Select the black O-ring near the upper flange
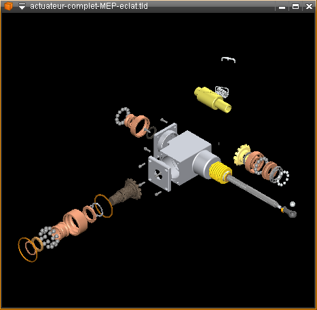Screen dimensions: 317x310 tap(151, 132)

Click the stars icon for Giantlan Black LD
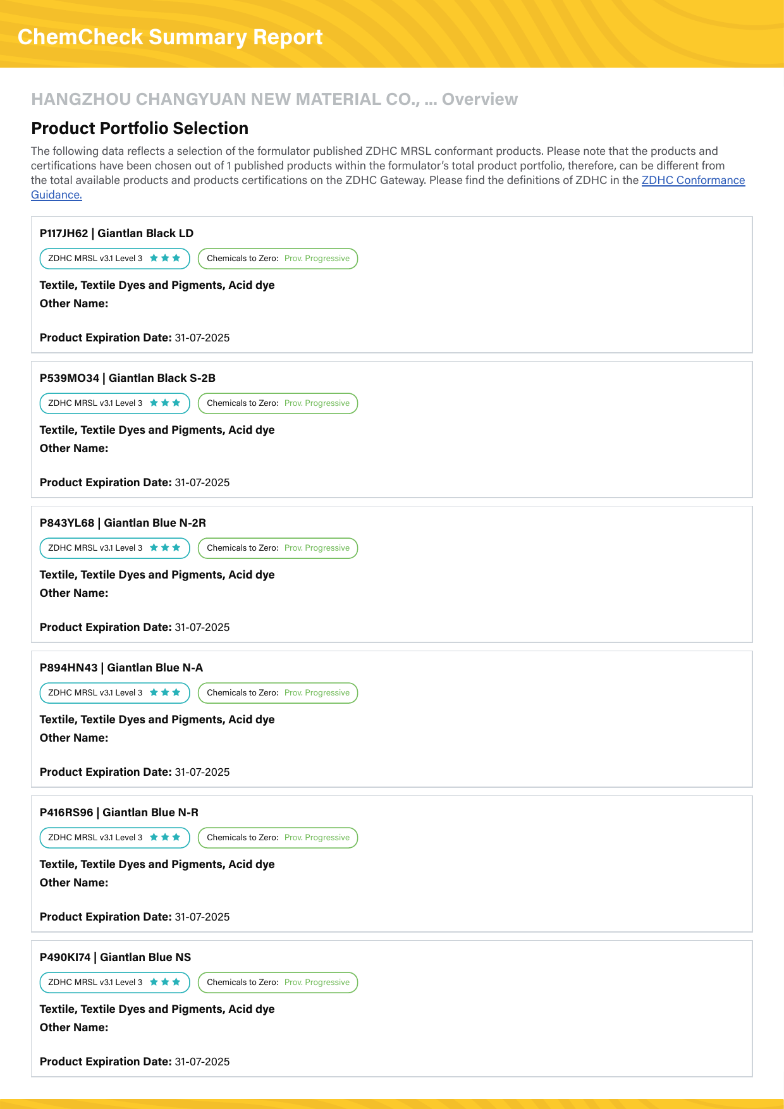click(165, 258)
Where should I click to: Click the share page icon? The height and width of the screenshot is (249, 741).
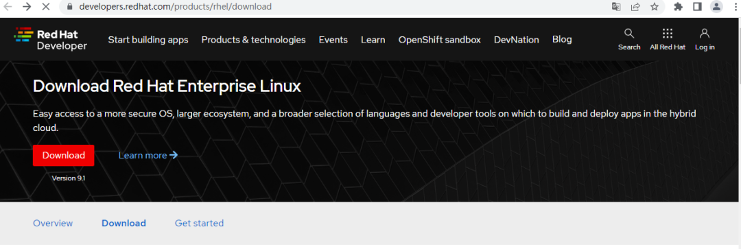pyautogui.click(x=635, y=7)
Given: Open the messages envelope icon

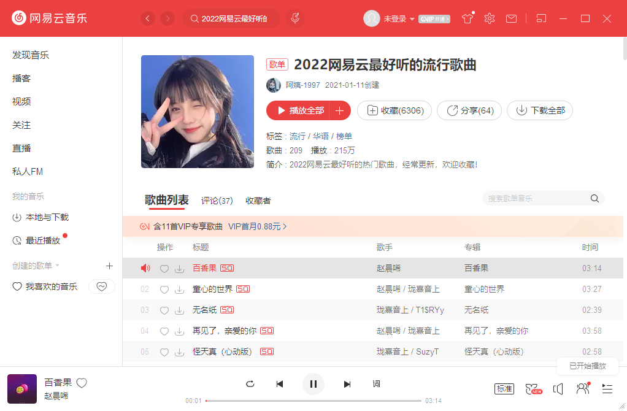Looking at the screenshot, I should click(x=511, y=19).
==
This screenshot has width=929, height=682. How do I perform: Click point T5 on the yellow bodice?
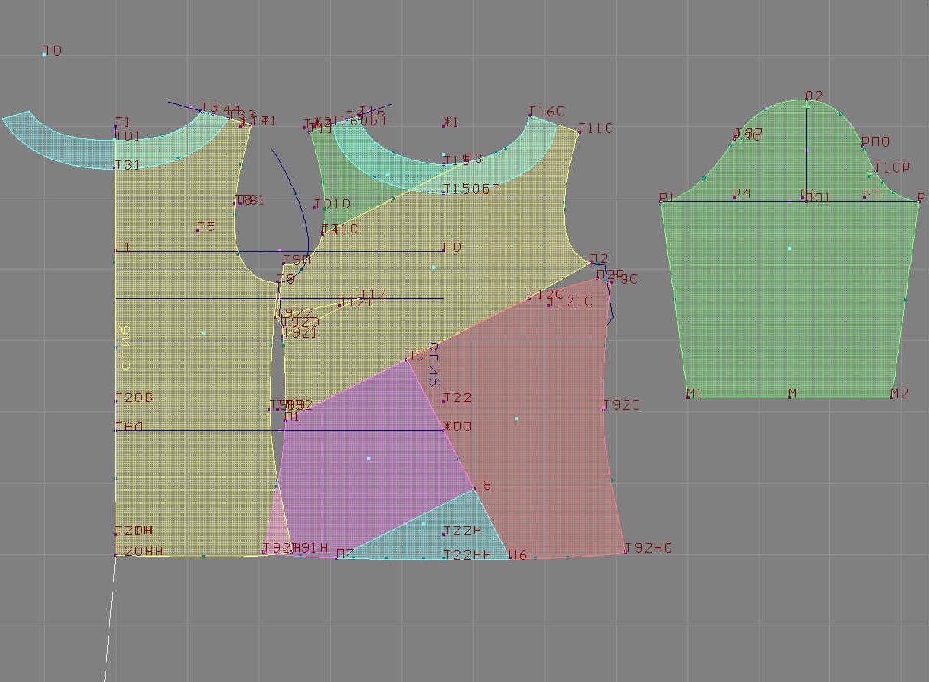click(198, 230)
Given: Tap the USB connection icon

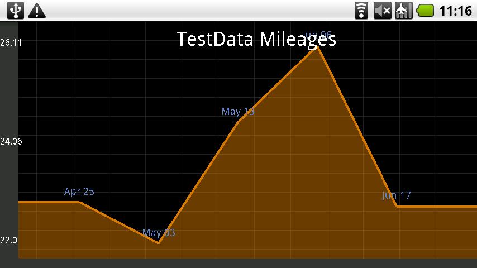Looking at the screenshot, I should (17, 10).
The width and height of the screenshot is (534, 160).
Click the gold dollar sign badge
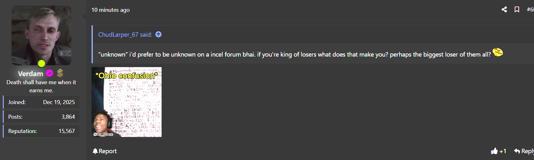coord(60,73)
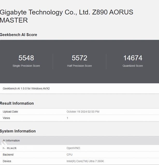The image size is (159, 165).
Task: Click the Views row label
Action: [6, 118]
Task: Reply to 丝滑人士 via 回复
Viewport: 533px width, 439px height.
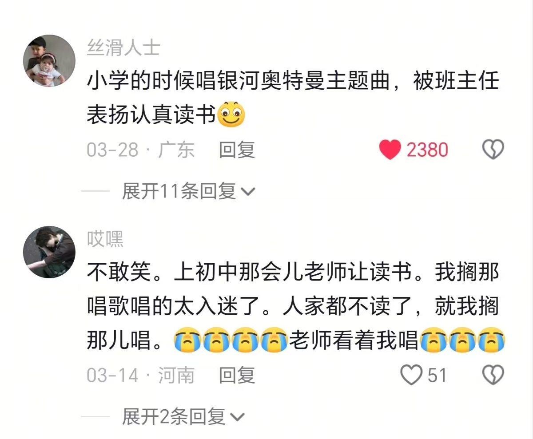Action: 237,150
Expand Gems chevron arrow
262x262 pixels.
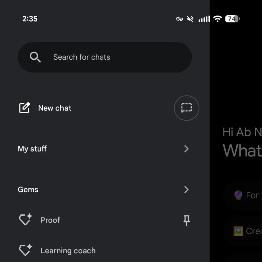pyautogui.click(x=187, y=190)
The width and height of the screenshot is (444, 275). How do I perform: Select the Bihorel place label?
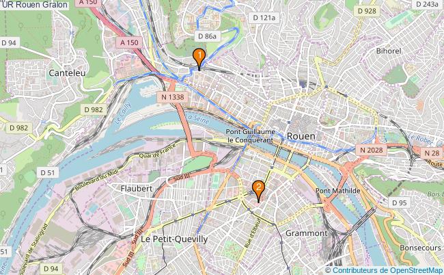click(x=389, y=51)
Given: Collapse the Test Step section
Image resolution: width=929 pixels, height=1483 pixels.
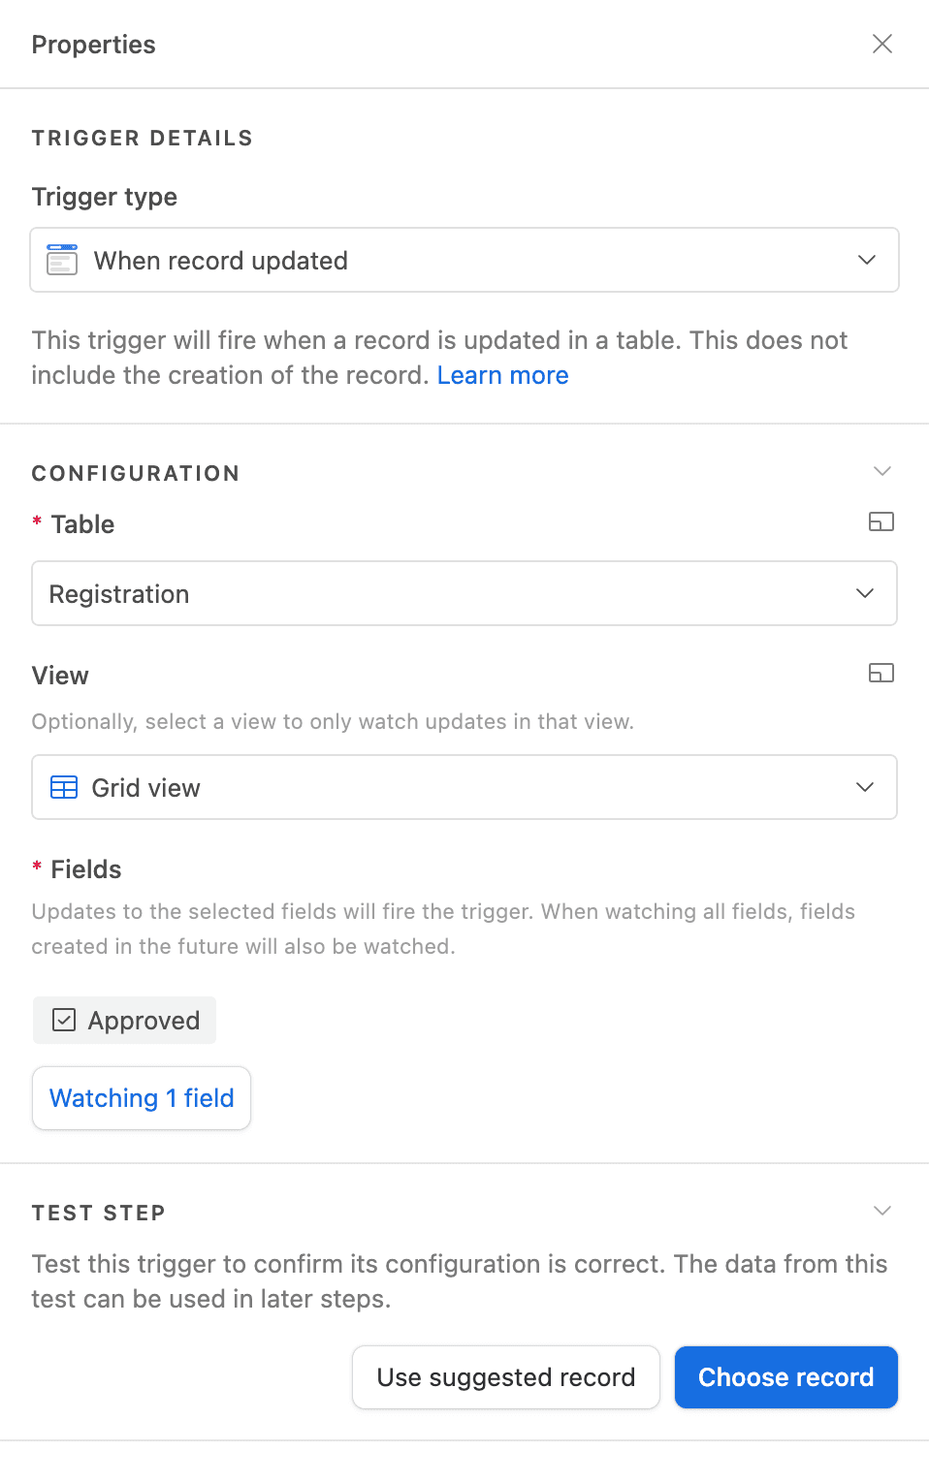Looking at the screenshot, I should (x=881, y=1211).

● **Action item**:
Print the part of the listing above that opens with the line containing "Given: Tap the USB connection icon" and closes with the line containing "Task: Reply to 丝滑人士 via 回复". Copy it exactly, both ends included, and omit the pictures.

● **Output of the task**:
Given: Tap the USB connection icon

Looking at the screenshot, I should (17, 10).
The width and height of the screenshot is (534, 160).
Click the gold dollar sign badge
coord(60,73)
The image size is (159, 165).
Task: Click the Views row label
Action: [6, 118]
Task: Reply to 丝滑人士 via 回复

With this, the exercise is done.